問題 – ヨハネ12章の宣教文から、「2016-02-17 14:23:43 | メッセージ」で始まり「のことを話した、とあります。」で終わる部分を、両端の語句も含めて一字一句そのまま書き写しなさい。

抜粋 –
◆ ◆ ◆ ◆ ◆ ◆ ◆

2016-02-17 14:23:43 | メッセージ
礼拝宣教 ヨハネ12・20-28節 受難節(レント)

今日のお話で、まず、ユダヤの祭の時期に礼拝するためにエルサレムに上ってきた何人かのギリシャ人が、イエスの弟子のフィリポのもとへ来て、「お願いです。イエスにお目にかかりたいのです」と頼んだ、と記されています。彼らギリシャ人がユダヤ教に改宗していたのか、ユダヤ教に興味を持っていたのか定かではありませんが、イエスさまのなさったしるしやお働きを耳にして何か聞いていて、何とかイエスさまにお会いしたいという思いがあったようです。けれども彼らはギリシャ人でしたから言葉がうまく通じません。そこで彼らは、ギリシャ語名をもつフィリポに話せば何とかイエスさまに取り継いでくれるに違いないと考えたのでしょう。すると、フィリポは同じようにギリシャ語名を持つもう一人の弟子アンデレにそのことを話し、二人は行って、イエスさまにそのギリシャ人たちのことを話した、とあります。

◆ ◆ ◆ ◆ ◆ ◆ ◆

提示資料 –
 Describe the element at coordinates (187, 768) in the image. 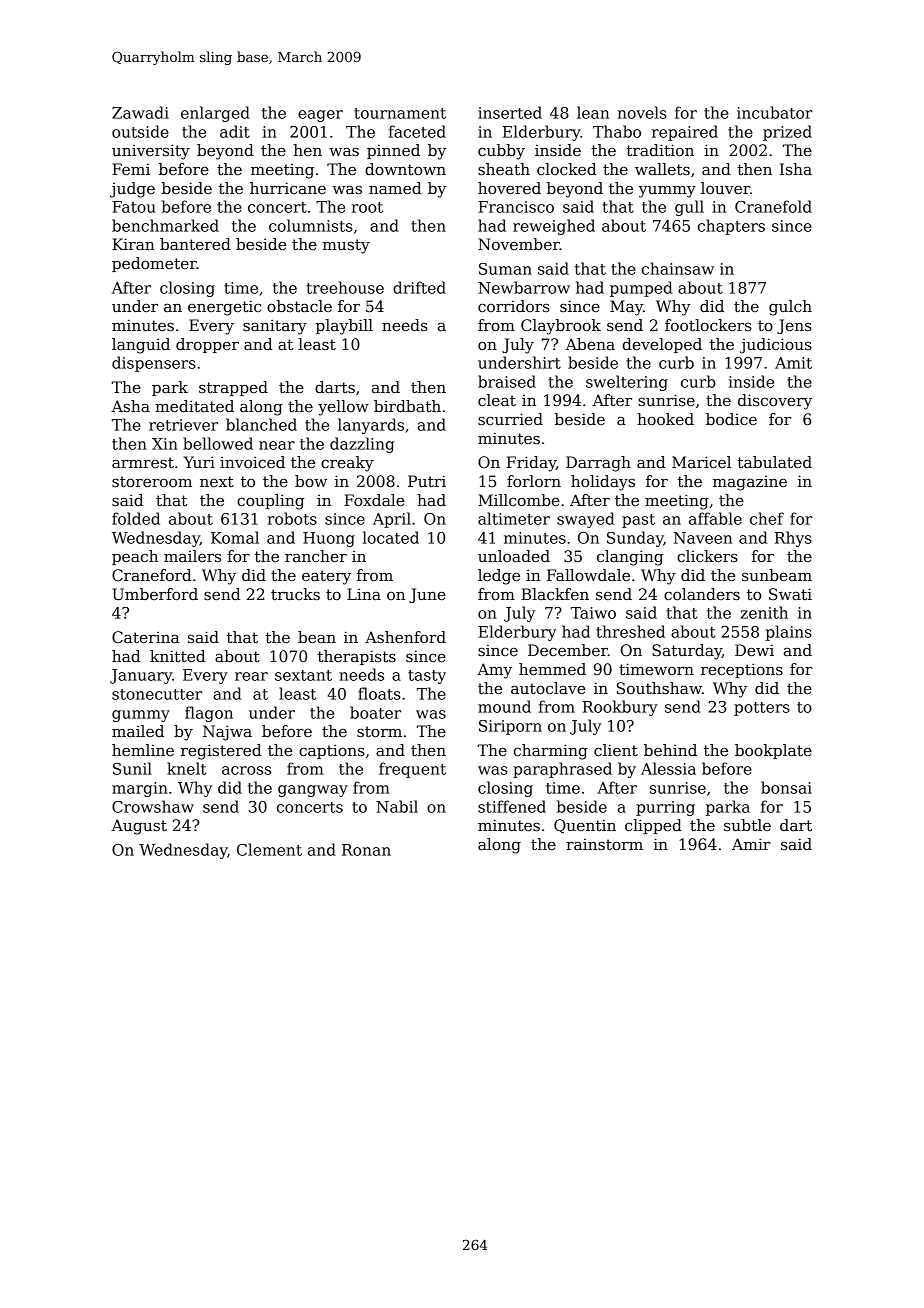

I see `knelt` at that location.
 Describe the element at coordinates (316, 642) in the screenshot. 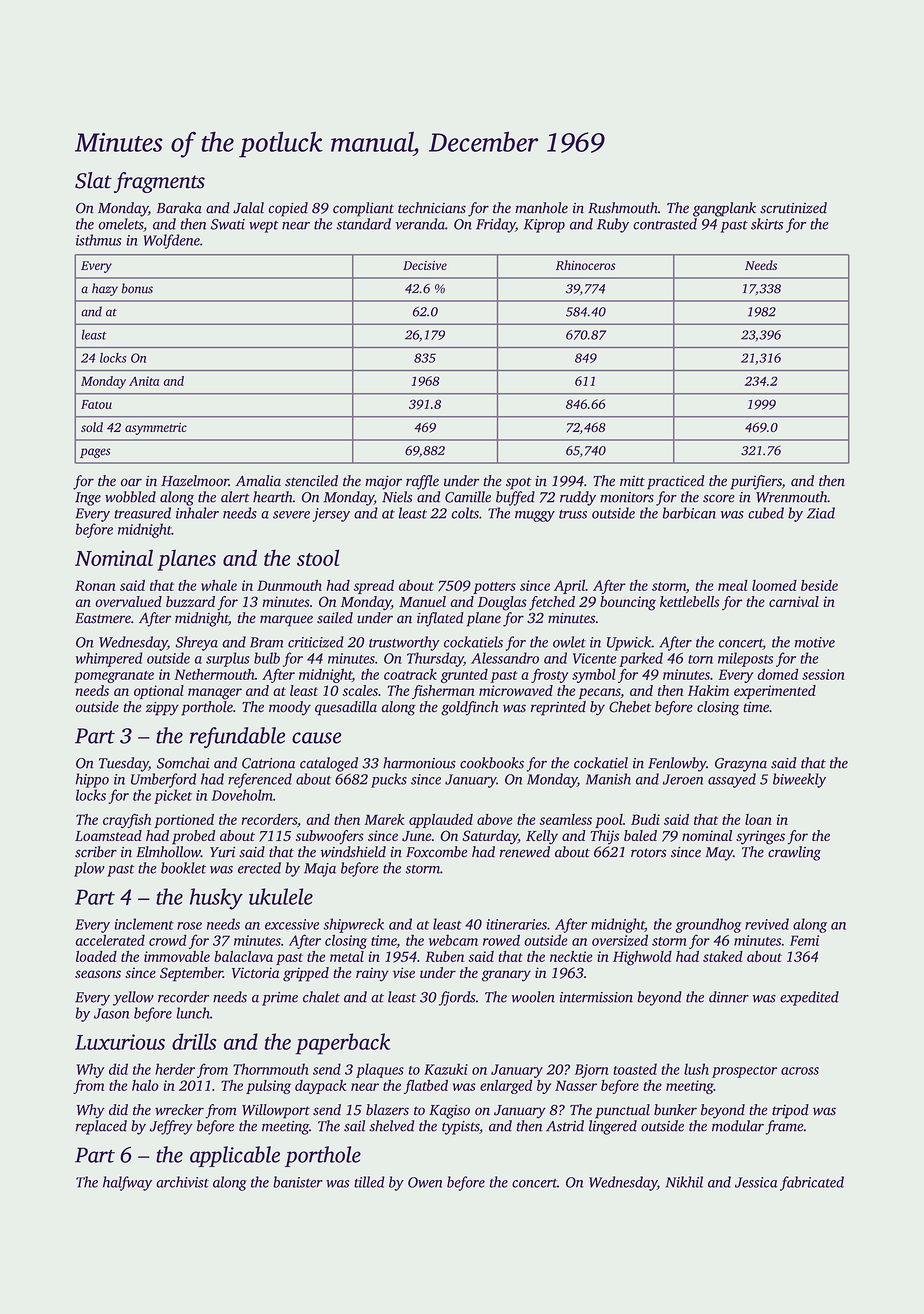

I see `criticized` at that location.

◆ ◆ ◆ ◆ ◆ ◆ ◆

解答例 –
2016-02-17 14:23:43 | メッセージ
礼拝宣教 ヨハネ12・20-28節 受難節(レント)

今日のお話で、まず、ユダヤの祭の時期に礼拝するためにエルサレムに上ってきた何人かのギリシャ人が、イエスの弟子のフィリポのもとへ来て、「お願いです。イエスにお目にかかりたいのです」と頼んだ、と記されています。彼らギリシャ人がユダヤ教に改宗していたのか、ユダヤ教に興味を持っていたのか定かではありませんが、イエスさまのなさったしるしやお働きを耳にして何か聞いていて、何とかイエスさまにお会いしたいという思いがあったようです。けれども彼らはギリシャ人でしたから言葉がうまく通じません。そこで彼らは、ギリシャ語名をもつフィリポに話せば何とかイエスさまに取り継いでくれるに違いないと考えたのでしょう。すると、フィリポは同じようにギリシャ語名を持つもう一人の弟子アンデレにそのことを話し、二人は行って、イエスさまにそのギリシャ人たちのことを話した、とあります。